(Stored items)

────

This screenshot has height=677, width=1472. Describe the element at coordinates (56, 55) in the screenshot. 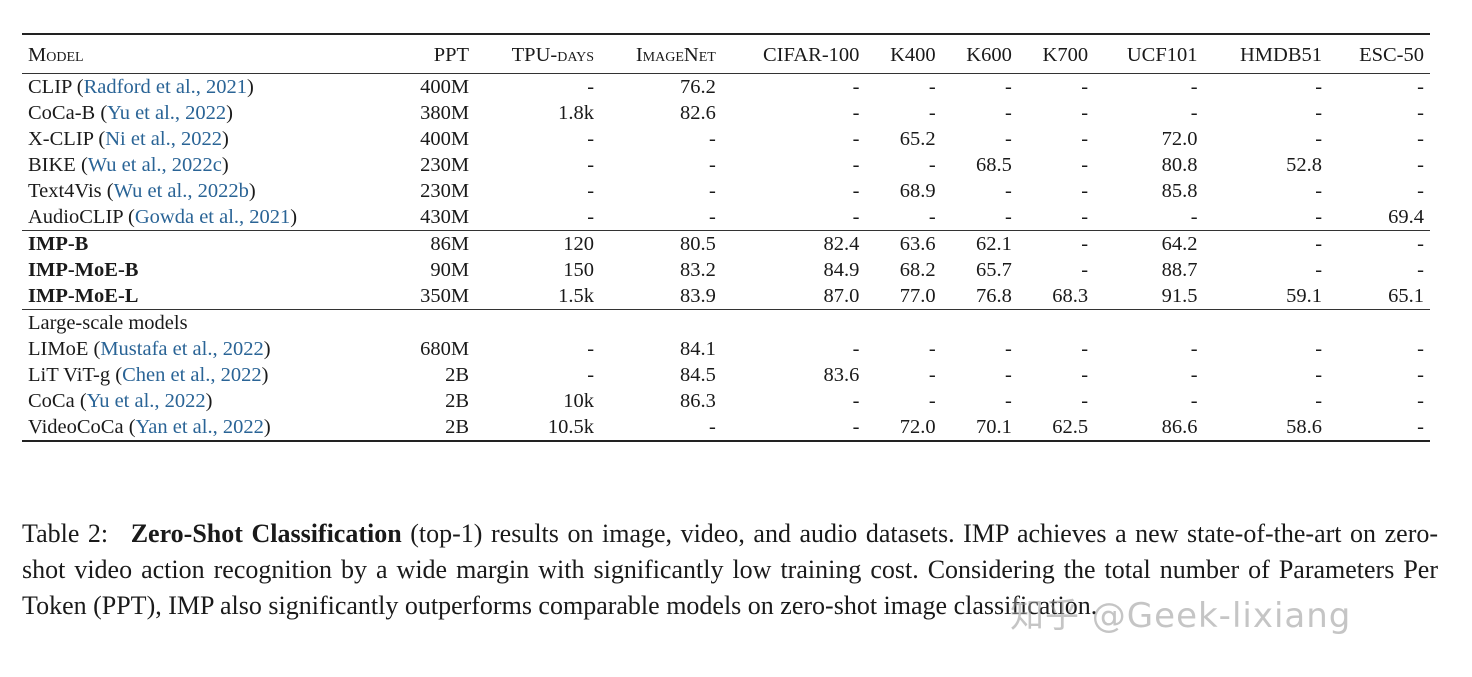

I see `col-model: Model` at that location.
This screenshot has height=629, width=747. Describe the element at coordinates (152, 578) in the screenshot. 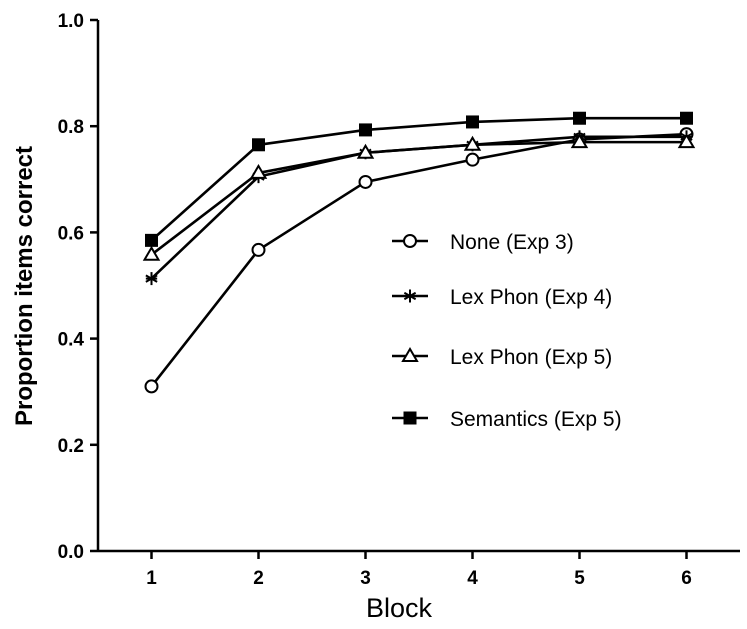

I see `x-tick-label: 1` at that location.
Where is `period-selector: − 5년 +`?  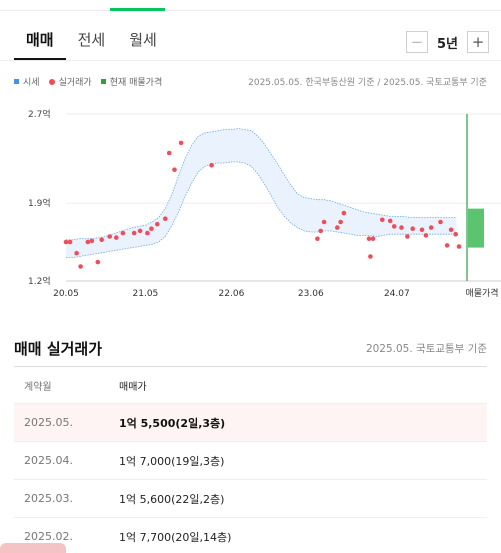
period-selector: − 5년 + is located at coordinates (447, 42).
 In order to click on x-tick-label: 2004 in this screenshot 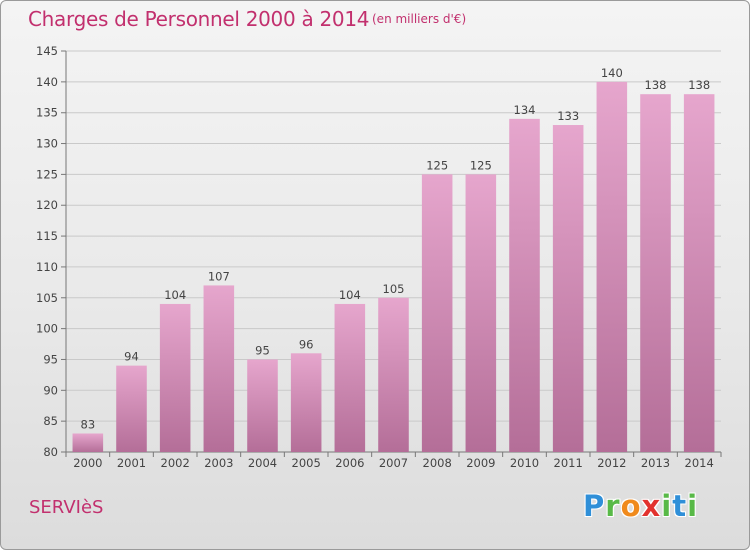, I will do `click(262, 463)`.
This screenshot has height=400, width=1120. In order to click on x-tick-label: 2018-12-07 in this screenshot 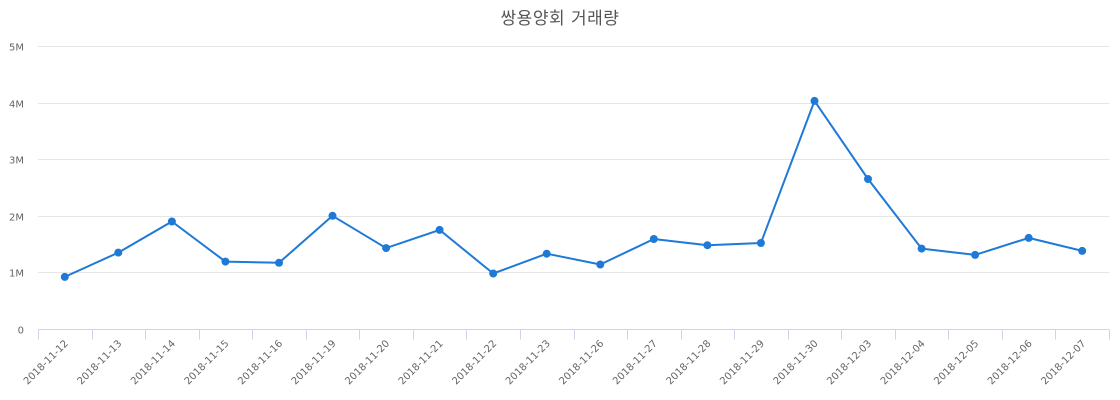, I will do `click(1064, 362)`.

────

[What you are asked to do]: Reproduce the material starting at the line containing "This screenshot has height=629, width=747." and ending at the line containing "period-selector: − 5년 + is", with "Describe the element" changed to "Identify the element" and nothing else altered. Omit the pictures.

[Solution for this problem]:
This screenshot has height=629, width=747. Identify the element at coordinates (152, 578) in the screenshot. 

I see `x-tick-label: 1` at that location.
Where is `period-selector: − 5년 +`?  
period-selector: − 5년 + is located at coordinates (447, 42).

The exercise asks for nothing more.